A nostra conoscenza, questo è il primo studio a valutare il valore prognostico dei polimorfismi 3′UTR dei geni ADME nel contesto della risposta complessiva al trattamento nel cancro al seno. Tuttavia, i determinanti clinici come alti fattori di rischio hanno dominato quelli genetici in questa analisi. Non sorprende che i risultati abbiano mostrato che lo stato negativo del tumore PR, insieme alla mancanza di procedure chirurgiche, che a sua volta è la conseguenza diretta delle cattive condizioni della paziente, sono i predittori di eventi negativi come la morte, la progressione, la recidiva e lo sviluppo di un altro cancro al seno. L’unica componente genetica in questo modello, variante in ALDH5A1, indica i meccanismi catabolici della ciclofosfamide. Inoltre, la forza di questo modello è sostenuta dai risultati dell’analisi TFFS. Mentre la risposta al trattamento originale in questo lavoro è stata stimata entro 10 mesi dall’inizio della chemioterapia, la separazione ottenuta dei pazienti in gruppi in relazione al numero di fattori sfavorevoli ha permesso di prevedere la sopravvivenza a lungo termine. In seguito a questa analisi riportiamo la riduzione senza precedenti, oltre 14 volte, della sopravvivenza mediana tra i gruppi con la prognosi migliore e peggiore.

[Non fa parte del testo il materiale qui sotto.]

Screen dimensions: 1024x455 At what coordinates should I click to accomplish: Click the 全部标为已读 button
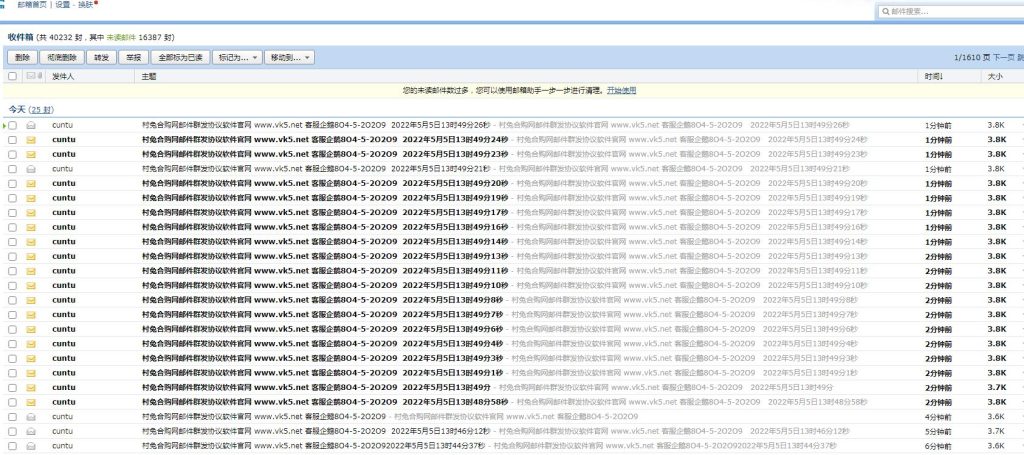tap(180, 57)
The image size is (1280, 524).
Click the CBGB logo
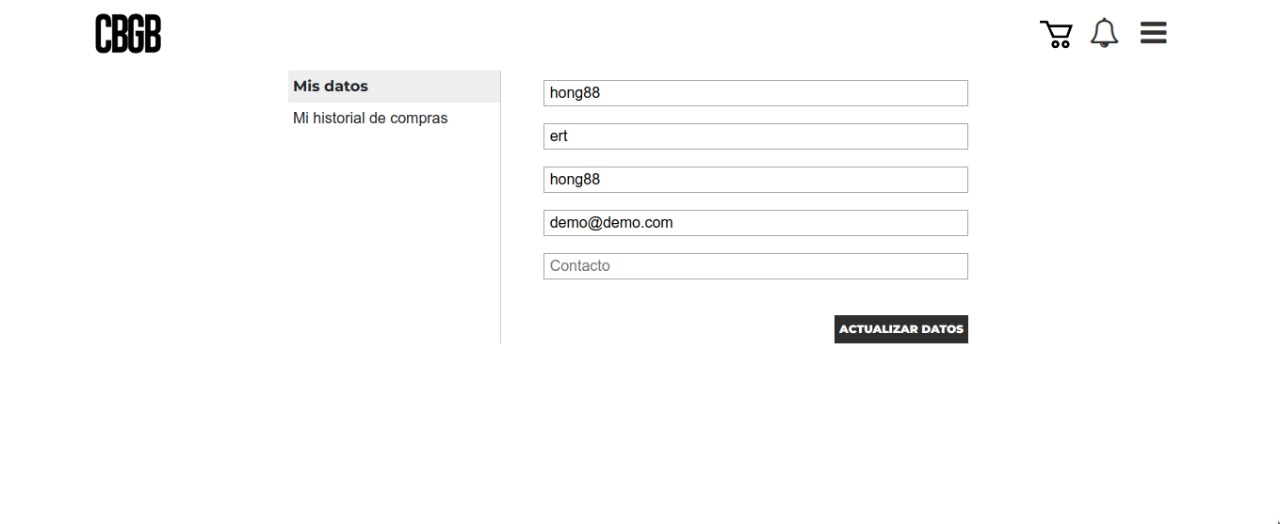click(128, 34)
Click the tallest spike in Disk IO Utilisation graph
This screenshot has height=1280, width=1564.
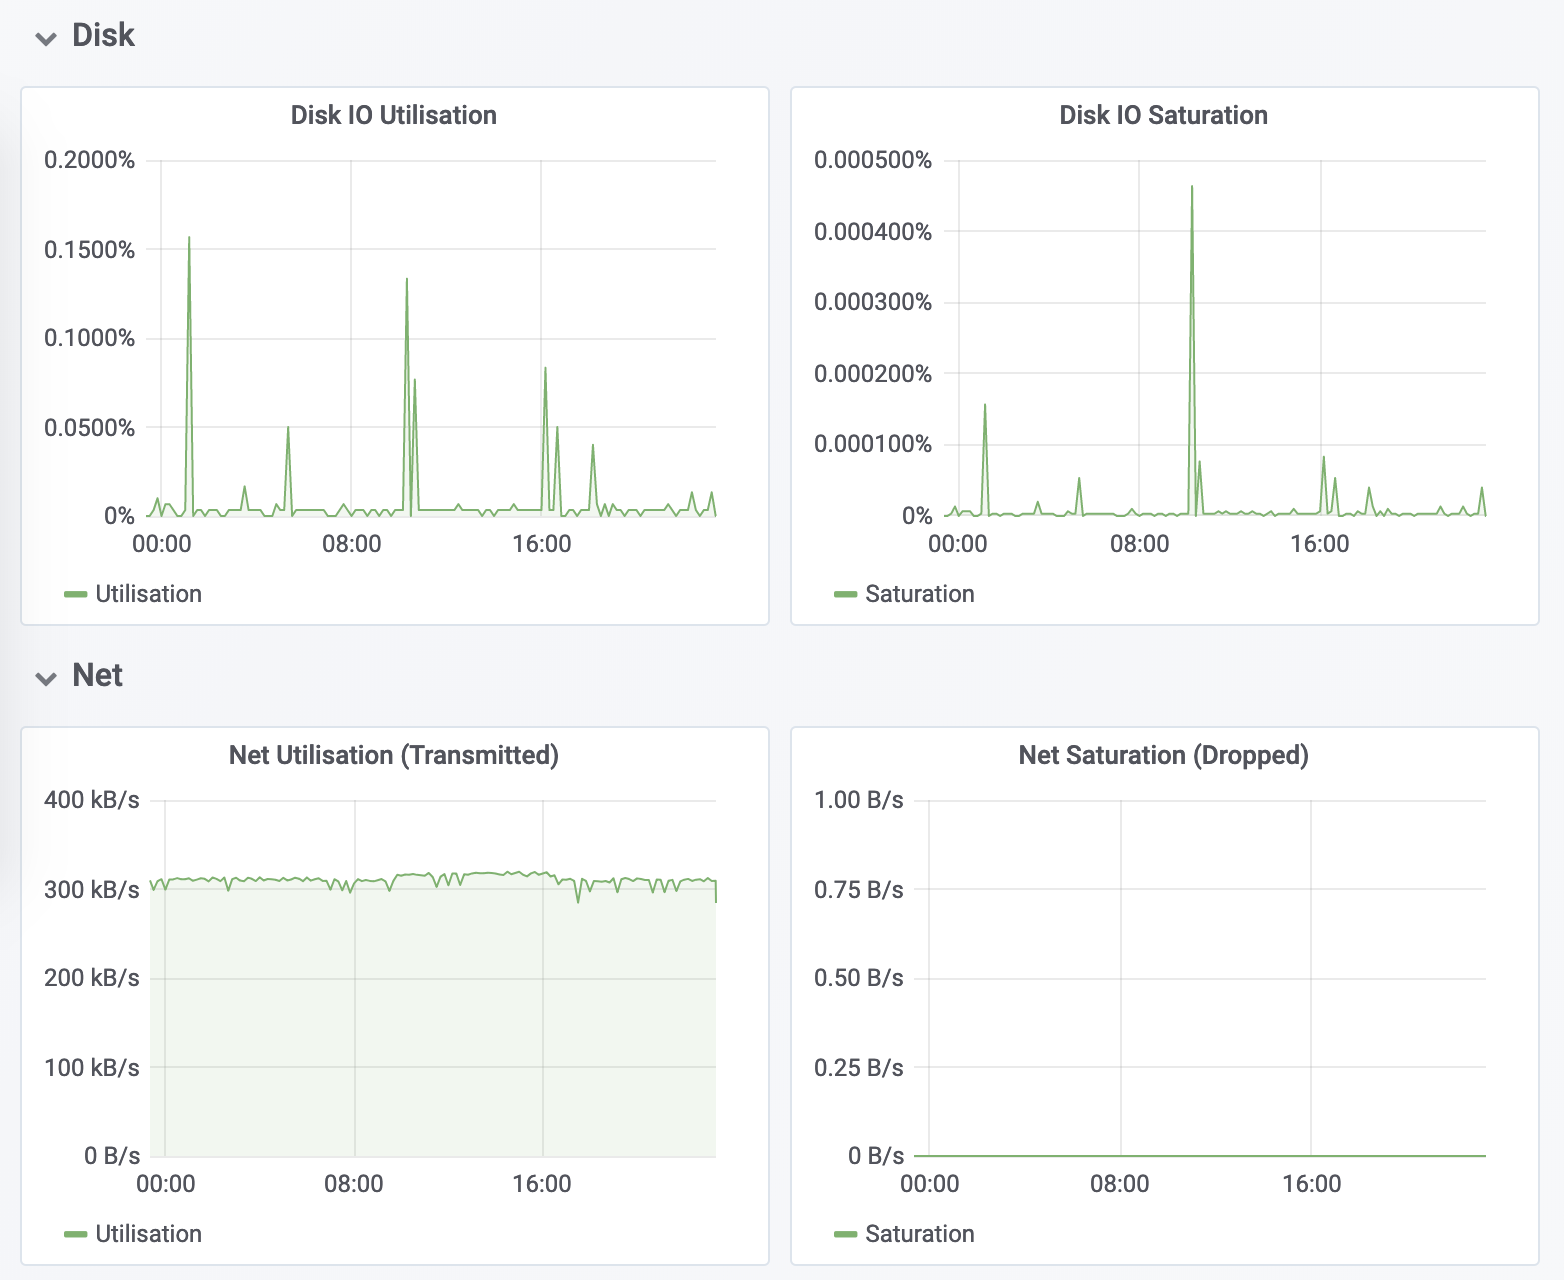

In conclusione, le varianti germinali normali comunemente presenti nella popolazione sono fattori importanti che determinano la risposta al trattamento. Lo studio dimostra che i polimorfismi sono un fattore predittivo prognostico indipendente della sopravvivenza nella donna con cancro al seno. Inoltre, abbiamo osservato l’effetto dell’accumulo di più fattori genetici e clinici sfavorevoli sulla cattiva prognosi di sopravvivenza e sulla risposta complessiva al trattamento. I risultati suggeriscono che i polimorfismi germinali influenzano la farmacocinetica della doxorubicina. Il nostro studio indica le associazioni più forti tra la sopravvivenza globale, la sopravvivenza libera da progressione e i polimorfismi genetici nel gene SLC22A16 impegnato nel trasporto della doxorubicina. Inoltre, SNP nel gene AKR1C3, un gene coinvolto nella via del metabolismo della doxorubicina, ha un effetto sulla sopravvivenza libera da recidiva. Per riassumere, la presenza di fattori genetici e clinici avversi aumenta il rischio di un cattivo esito della risposta al trattamento nelle donne polacche con cancro al seno che sono state trattate con il regime FAC. Questo studio implica che la selezione dei pazienti basata sui modelli cumulativi di fattori sfavorevoli può essere utile per prevedere la prognosi per quanto riguarda la morte, la progressione o la recidiva.